- _Source extract_:

Here's a fictional scenario with some populated data. For tax purposes, my fictional company must retain records of historical data. For this reason, I've included a version column to the table.
TABLE EMPLOYEE: (with personal commentary)
|ID | VERSION | NAME | Position | PAY |
+---+---------+------------+----------+-----+
| 1 | 1 | John Doe | Owner | 100 | Started company
| 1 | 2 | John Doe | Owner | 80 | Pay cut to hire a coder
| 2 | 1 | Mark May | Coder | 20 | Hire said coder
| 2 | 2 | Mark May | Coder | 30 | Productive coder gets raise
| 3 | 1 | Jane Field | Admn Asst| 15 | Need office staff
| 2 | 3 | Mark May | Coder | 35 | Productive coder gets raise
| 1 | 3 | John Doe | Owner | 120 | Sales = profit for owner!
| 3 | 2 | Jane Field | Admn Asst| 20 | Raise for office staff
| 4 | 1 | Cody Munn | Coder | 20 | Hire another coder
| 4 | 2 | Cody Munn | Coder | 25 | Give that coder raise
| 3 | 3 | Jane Munn | Admn Asst| 20 | Jane marries Cody <3
| 2 | 4 | Mark May | Dev Lead | 40 | Promote mark to Dev Lead
| 4 | 3 | Cody Munn | Coder | 30 | Give Cody a raise
| 2 | 5 | Mark May | Retired | 0 | Mark retires
| 5 | 1 | Joey Trib | Dev Lead | 40 | Bring outside help for Dev Lead
| 6 | 1 | Hire Meplz | Coder | 10 | Hire a cheap coder
| 3 | 4 | Jane Munn | Retired | 0 | Jane quits
| 7 | 1 | Work Fofre | Admn Asst| 10 | Hire Janes replacement
| 8 | 1 | Fran Hesky | Coder | 10 | Hire another coder
| 9 | 1 | Deby Olav | Coder | 25 | Hire another coder
| 4 | 4 | Cody Munn | VP Ops | 80 | Promote Cody
| 9 | 2 | Deby Olav | VP Ops | 80 | Cody fails at VP Ops, promote Deby
| 4 | 5 | Cody Munn | Retired | 0 | Cody retires in shame
| 5 | 2 | Joey Trib | Dev Lead | 50 | Give Joey a raise
+---+---------+------------+----------+-----+
Now, if I wanted to do something like "Get a list of the current coders" I couldn't just do SELECT * FROM EMPLOYEE WHERE Position = 'Coder'
because that would return lots of historical data... which is bad.
I'm looking for good ideas to handle this scenario. I see a few options that jump out at me, but I'm sure someone's going to say "Wow, that's a rookie mistake, glow... try this on for size:" which is what this place is all about, right? :-)
Idea number 1: Keep a version table with the current version like this
TABLE EMPLOYEE_VERSION:
|ID |VERSION|
+---+-------+
| 1 | 3 |
| 2 | 5 |
| 3 | 4 |
| 4 | 6 |
| 5 | 2 |
| 6 | 1 |
| 7 | 1 |
| 8 | 1 |
| 9 | 2 |
+---+-------+
Although I'm not sure how I'd do that with a single query, I'm sure it could be done, and I bet I could figure it out with a rather small amount of effort.
Of course, I would have to update this table every time I insert into the EMPLOYEE table to increment the version for the given ID (or insert into the version table when a new id is made).

- _Supplied material_:
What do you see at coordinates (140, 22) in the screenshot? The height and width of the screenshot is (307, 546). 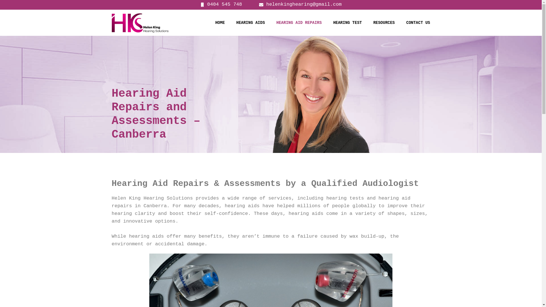 I see `'HK Hearing Solutions'` at bounding box center [140, 22].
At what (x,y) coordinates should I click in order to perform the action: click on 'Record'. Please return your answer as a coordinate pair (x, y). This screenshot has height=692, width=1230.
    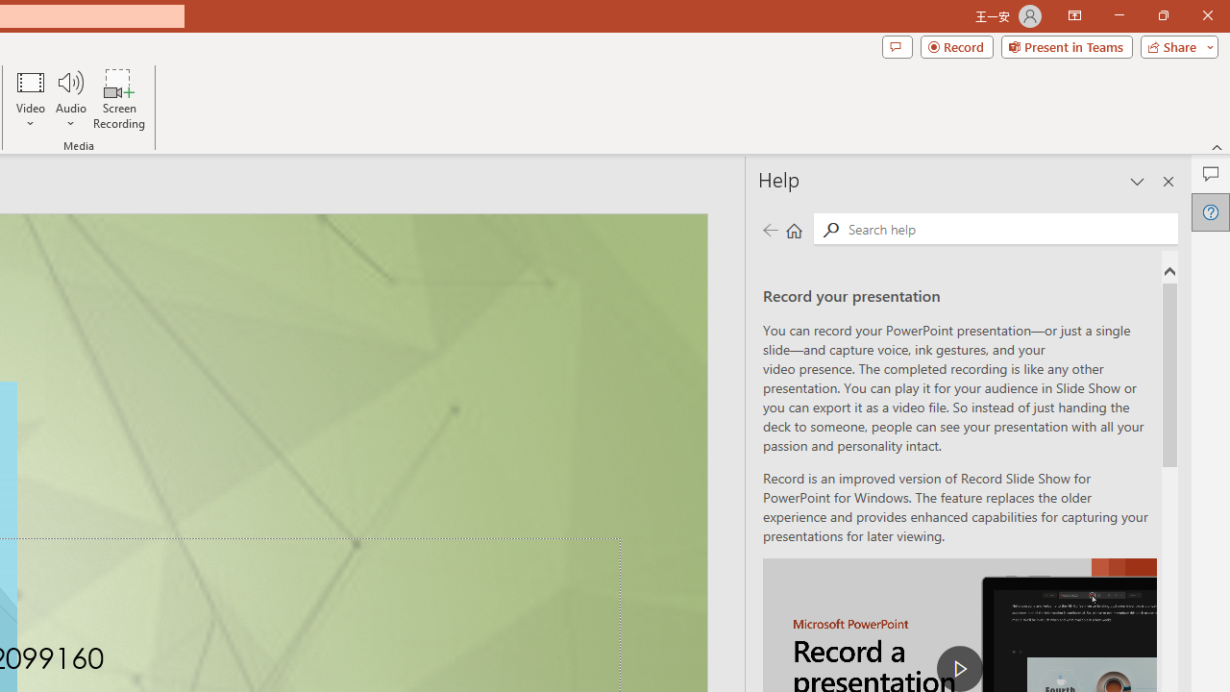
    Looking at the image, I should click on (956, 45).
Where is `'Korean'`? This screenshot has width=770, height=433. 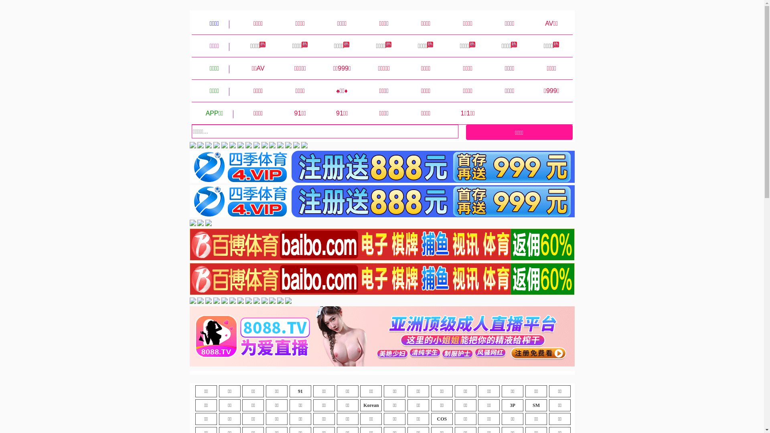 'Korean' is located at coordinates (371, 405).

- _What the task requires_:
In the forum post about versioned employee records above, copy out word for word the passage from "TABLE EMPLOYEE: (with" to "profit for owner!".

- _Exercise answer_:
TABLE EMPLOYEE: (with personal commentary)
|ID | VERSION | NAME | Position | PAY |
+---+---------+------------+----------+-----+
| 1 | 1 | John Doe | Owner | 100 | Started company
| 1 | 2 | John Doe | Owner | 80 | Pay cut to hire a coder
| 2 | 1 | Mark May | Coder | 20 | Hire said coder
| 2 | 2 | Mark May | Coder | 30 | Productive coder gets raise
| 3 | 1 | Jane Field | Admn Asst| 15 | Need office staff
| 2 | 3 | Mark May | Coder | 35 | Productive coder gets raise
| 1 | 3 | John Doe | Owner | 120 | Sales = profit for owner!